What to work on: Return every line in the entries below where the word "computer" shows up.

Record excerpts:

* * * *

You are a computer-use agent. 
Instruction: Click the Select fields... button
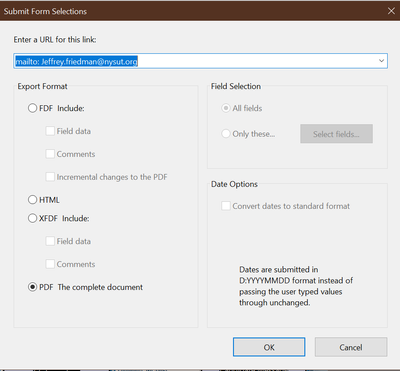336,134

* * * *

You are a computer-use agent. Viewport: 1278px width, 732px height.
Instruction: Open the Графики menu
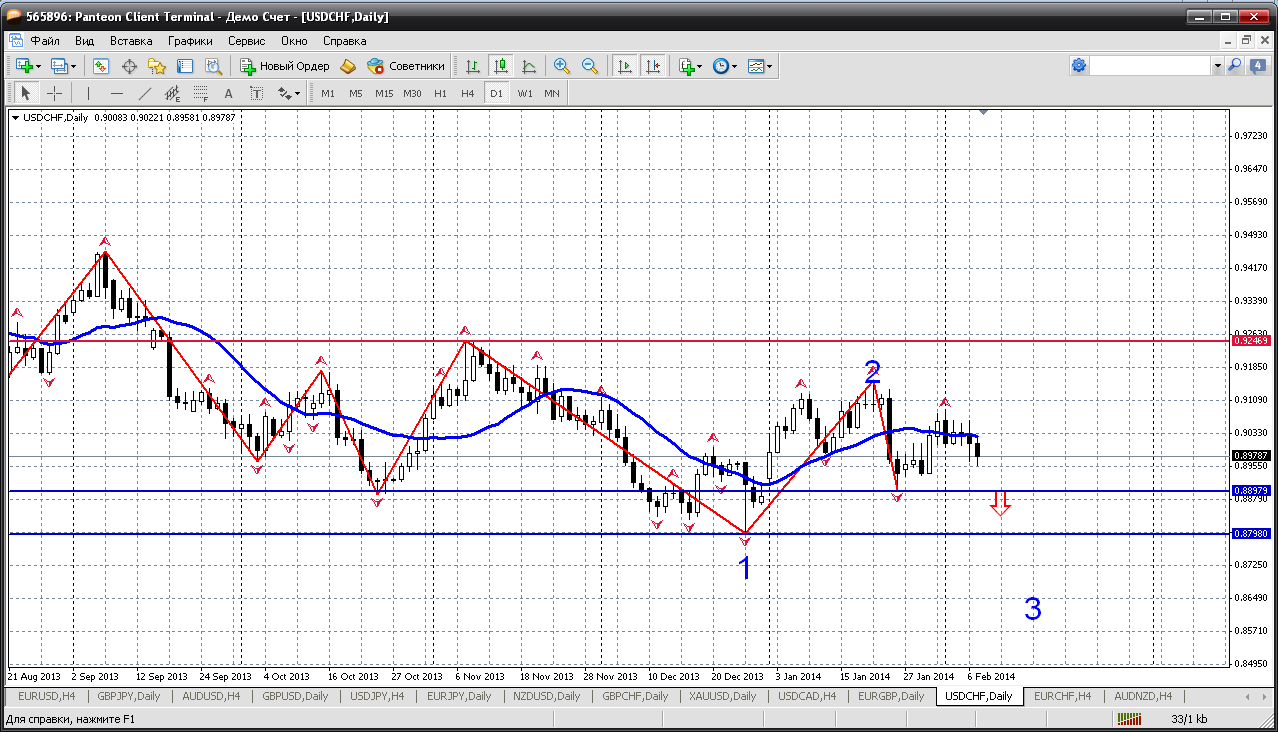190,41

* * * *

Exercise response:
You are a computer-use agent. 
You are a computer-use agent. Viewport: 1278px width, 732px height.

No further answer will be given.